A caixa registradora
Longe vai o tempo em que todo mundo torcia pra chegar o dia de um Fla-Flu, no Rio, ou de um Corinthians-Palmeiras, em São Paulo. Grenal eram dois por ano; Porto Alegre decretava feriado nacional. O Ba-Vi incendiava os corações baianos. Nos idos de Tostão e Reinaldo, Minas Gerais tiritava de emoção, na véspera febril de um Atlético-Cruzeiro.
Hoje, tantas são as taças, tantos são os campeonatos, tantos os torneios que clássico virou rotina. Banalizou-se. Em apenas um mês, já houve três partidas entre Palmeiras e Corinthians. O calendário é massacrante. Há uma superposição de datas. Nasce um campeonato, a cada dia. Ninguém duvide: está em curso um estúpido processo de vulgarização de clássicos no futebol mundial.
Os cartolas, na sua insana voracidade, entronizaram a caixa registradora como o grande símbolo do futebol.
O cofrinho do Olympikus
Um velho chavão que jogador de esporte coletivo costuma repetir: ‘‘O grupo está unido’’. Na verdade, nem sempre está. Há dissenções que afetam o rendimento da equipe. Quando ‘‘o grupo está unido’’, acontece o que está acontecendo com o time de vôlei da Olympikus. São 22 partidas, 22 vitórias. No começo da temporada, o técnico Renan fixou uma tabela de multas pra atrasos, desleixo no uniforme, desacato aos chefes, bate-boca entre os jogadores. O dinheiro das indisciplinas iria para uma caixinha de poupança da própria equipe.
Até agora, não pingou um único centavo no cofrinho. O comportamento da turma tem sido exemplar. Daí que o técnico Renan pode proclamar, com orgulho, que seu ‘‘grupo está unido’’.
Rápidas e rasteiras
- Toni Ramos me promete um papo de futebol, no Esporte Real. É só uma questão de agenda. A dele, que vive repleta de viagens profissionais, pelo Brasil. Toni é a fidalguia em pessoa.
- Escrevi um pequeno texto, meio sobre o poético, louvando Ana Paula, agora jogando vôlei de biquíni.
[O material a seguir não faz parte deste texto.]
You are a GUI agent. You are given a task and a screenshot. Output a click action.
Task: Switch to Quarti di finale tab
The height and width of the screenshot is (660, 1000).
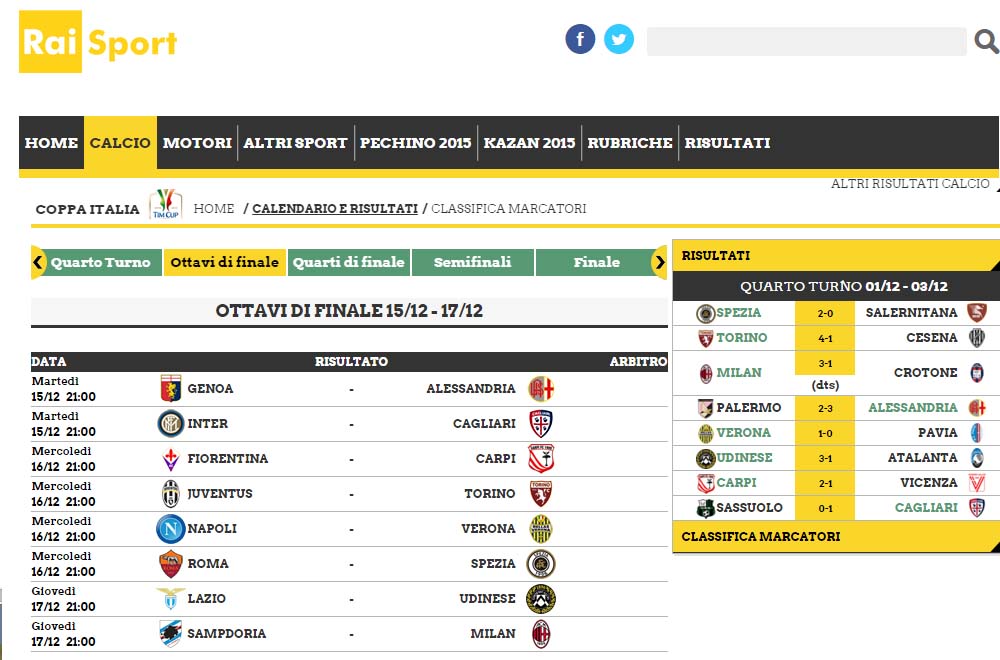coord(348,262)
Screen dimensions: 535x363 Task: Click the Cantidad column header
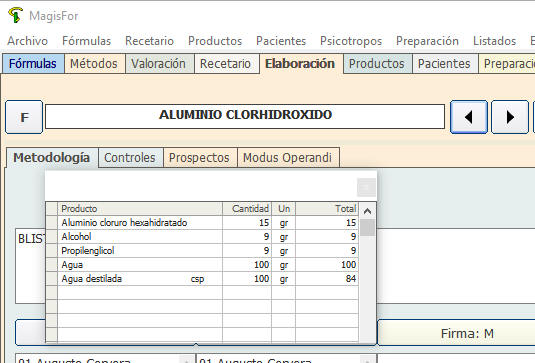(x=247, y=208)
No dia seguinte, o correio-eletrônico me chegou, com ardentes aplausos masculinos. Agora, os leitores querem um texto sobre a italiana Francesca Piccinini, da equipe do Rexona. Por sinal, moça de uma beleza sem afetação. Por favor, não provoquem este pobre marquês de Xapuri.
- Joana Vianna Garcia, que já foi campeã brasileira mirim de xadrez, vai disputar, na Espanha, o mundial. Joana tem 11 anos de idade e é considerada um fenômeno. Pertence a uma aristocracia de xadrez, orgulho da cidade catarinense de Lages. Boa-sorte, Joana.
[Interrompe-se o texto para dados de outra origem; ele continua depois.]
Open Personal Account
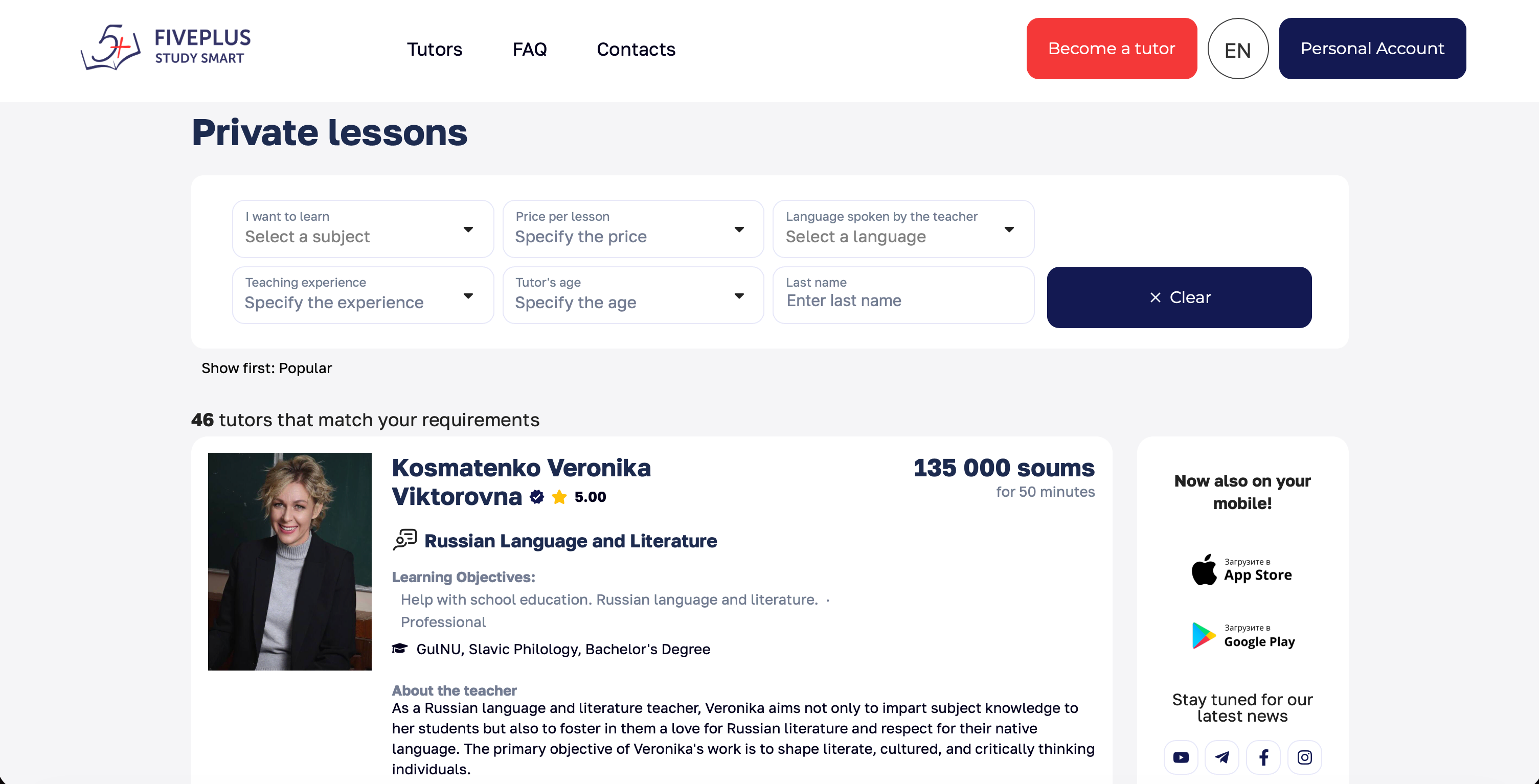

- Os coreanos têm todos a mesma cara, o mesmo jeito de jogar. Se bobear, no intervalo, o técnico troca os onze e ninguém percebe. Não é possível que os mesmos onze corram tanto, o jogo inteiro, sem dar o menor sinal de cansaço.
- Luxemburgo admite convocar Romário. Nada mais inteligente. Só no Brasil, um jogador genial como Romário fica fora da seleção. O técnico deve estender seu bom-senso e chamar, também, o Mauro Galvão. Se fosse possível somar o futebol de todos os zagueiros convocados, ainda assim, a soma não daria um Mauro Galvão. O resto é preconceito.
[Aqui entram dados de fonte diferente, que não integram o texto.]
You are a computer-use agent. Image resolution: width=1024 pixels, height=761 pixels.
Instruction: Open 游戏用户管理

- Marcelinho volta a cair em desgraça no Corinthians. Desafiou o técnico Evaristo, foi hostilizado pela torcida, que o chamou de pipoqueiro e mercenário. Atleta de Cristo com o diabo no corpo?
- No último Fifa News, Sepp Blatter volta a condenar o carrinho por trás. Pra ele, não tem conversa: é obrigatório o cartão vermelho. Infelizmente, por aqui, a coisa já começa desandar de novo: a arbitragem brasileira não está mais punindo devidamente a jogada selvagem do carrinho pelas costas.